Almost as wild a fantasy is that sometime the day will come when our entire population will be entitled as a civil right to the kind of excellent and almost-free care I received at the Walter Reed army hospital. But that is politics, and I suppose a no-no for this space. :)

One advantage in not being put into stasis for a month: I have plenty of time to read. My TBR stack includes over twenty books I've been waiting to get around to, including Chelsea Quinn Yarbro's latest Saint-Germain novel, BORNE IN BLOOD. Lately I've read Linnea Sinclair's GAMES OF COMMAND, the anthology MY BIG FAT SUPERNATURAL HONEYMOON, and Scott Westerfeld's UGLIES and THE LAST DAYS, among others, and reread parts of Jared Diamond's COLLAPSE (about why some societies survive while others crash and vanish). COLLAPSE and Diamond's classic GUNS, GERMS, AND STEEL are superb sources of worldbuilding material.

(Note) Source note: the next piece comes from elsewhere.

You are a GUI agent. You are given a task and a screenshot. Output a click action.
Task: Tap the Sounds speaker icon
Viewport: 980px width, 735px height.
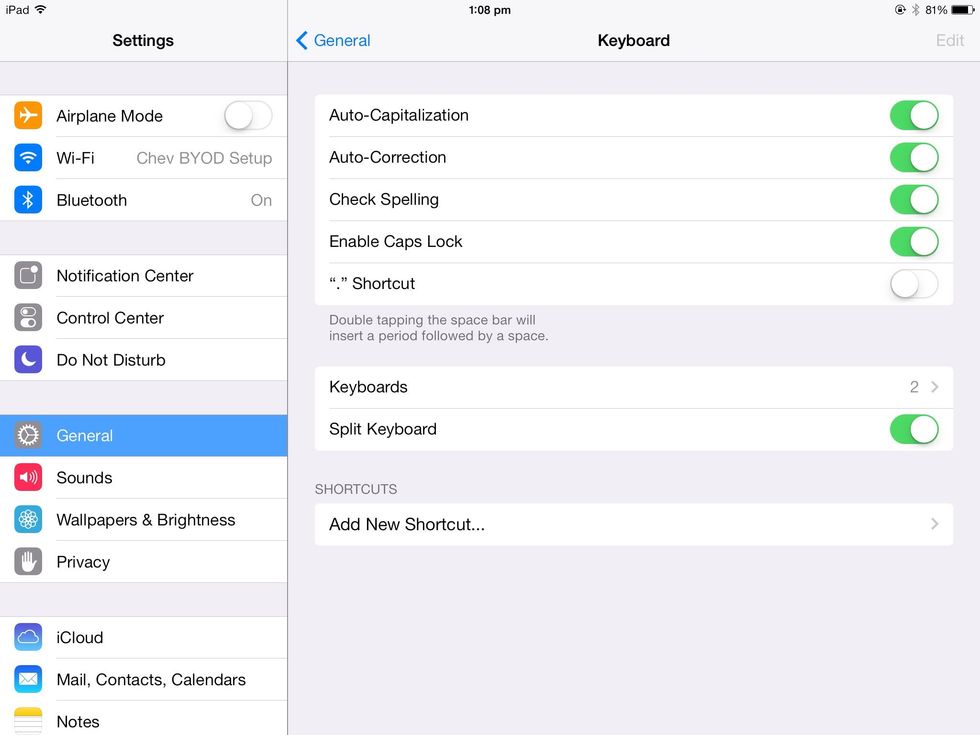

  1. Ack, Margaret! Hospital stays are no fun. Not even in my books. ;-) And you found the energy to blog--bless you! Fingers and paws crossed here in Florida for your quick recovery. ~Linnea

  2. Glad to hear you're on the mend.

    Ah, but if we made hospital stays too glorious, it wouldn't feel real to the reader.

    UGLIES is on my list too, but first I'm going to read PIRATICA by Tanith Lee. She's been around for decades, but I just discovered her.

  3. Thanks, guys. I can't help feeling down because I'm lying around not accomplishing anything. All the other women I've talked to who've had the procedure kept telling me I'm SUPPOSED to rest, though.

    Our older granddaughter is a big fan of the "Uglies" series. I thought it was pretty good (am getting the next 3 books from the library, too), but I was more impressed with Westerfeld's unusual vampire novels PEEPS and THE LAST DAYS (esp. the former).